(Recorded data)
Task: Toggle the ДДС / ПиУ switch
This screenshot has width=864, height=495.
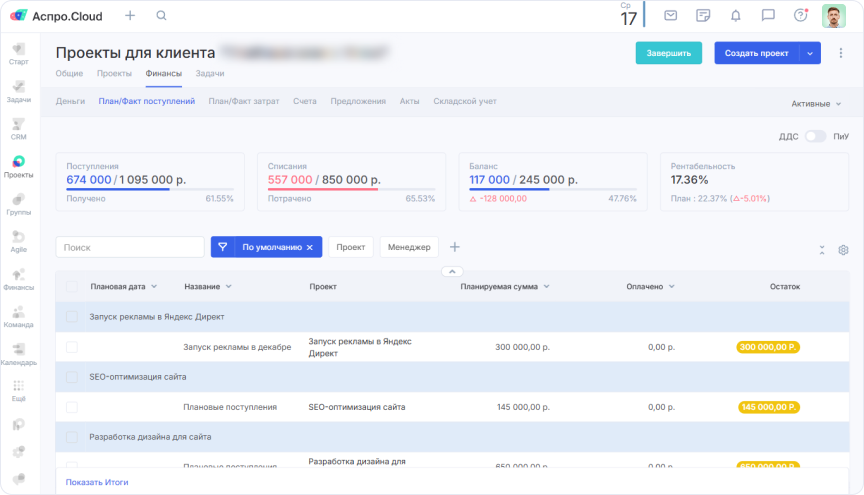Action: (x=815, y=136)
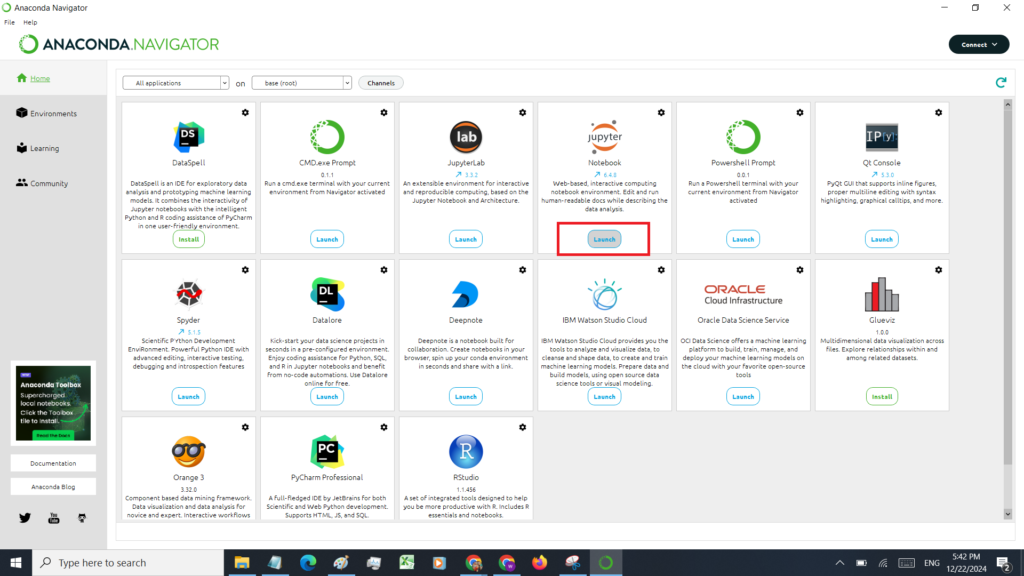Click the RStudio application icon

(x=465, y=451)
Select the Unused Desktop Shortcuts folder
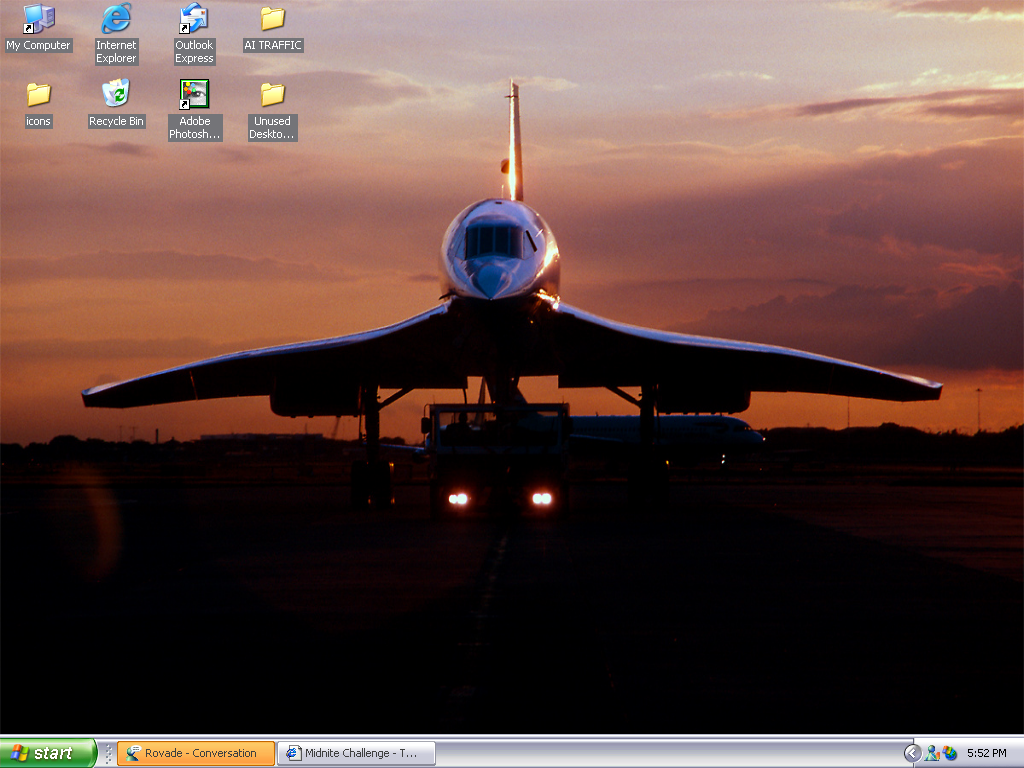 click(x=272, y=94)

#### DIRECTION
Reproduce the lines of recorded data above exactly as they appear, leaving out the pictures.

#### ANSWER BELOW
Task: Toggle the ДДС / ПиУ switch
This screenshot has width=864, height=495.
Action: (x=815, y=136)
Click the RStudio application icon

(x=465, y=451)
Select the Unused Desktop Shortcuts folder
 click(x=272, y=94)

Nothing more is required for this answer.